- _Problem description_:
Find the line below with "Where should I click to: Toggle". Print it and every line after it exactly, through the last line, leaving out the pictures.

- _Given entries_:
◇ ◇ ◇ ◇ ◇
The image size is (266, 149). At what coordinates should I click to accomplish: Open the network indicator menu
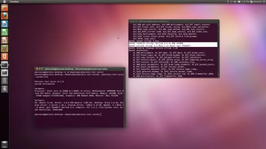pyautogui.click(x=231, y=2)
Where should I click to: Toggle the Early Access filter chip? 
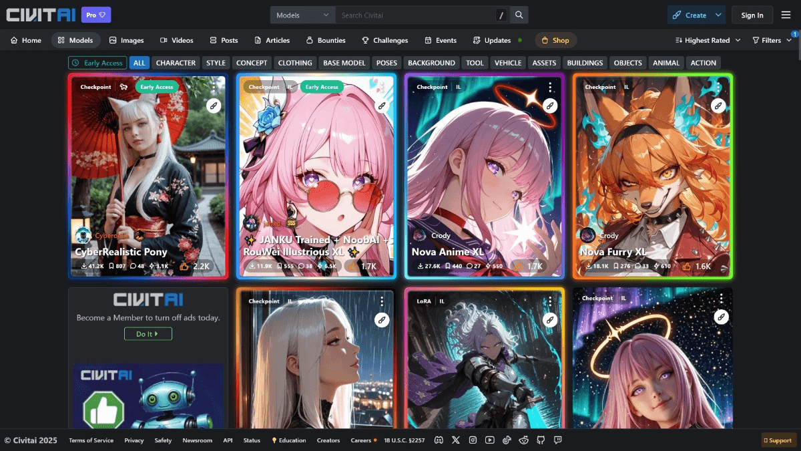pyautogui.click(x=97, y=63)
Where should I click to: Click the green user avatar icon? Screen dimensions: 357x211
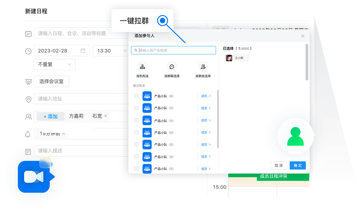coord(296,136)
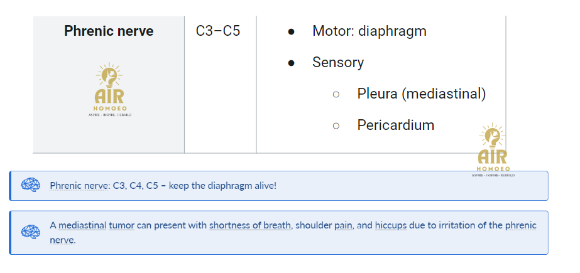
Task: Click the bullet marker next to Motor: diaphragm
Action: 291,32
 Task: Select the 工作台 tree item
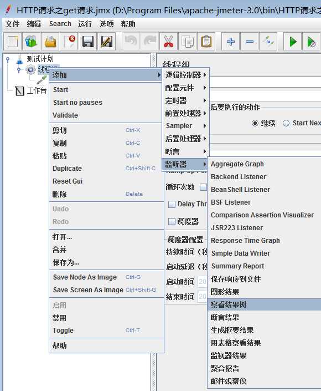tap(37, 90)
◇ ◇ ◇ ◇ ◇
- _Finished exercise_:
Where should I click to: Toggle the Early Access filter chip? 
pyautogui.click(x=97, y=63)
Where should I click to: Click the green user avatar icon? Screen dimensions: 357x211
coord(296,136)
Task: Click the bullet marker next to Motor: diaphragm
Action: 291,32
 Task: Select the 工作台 tree item
tap(37, 90)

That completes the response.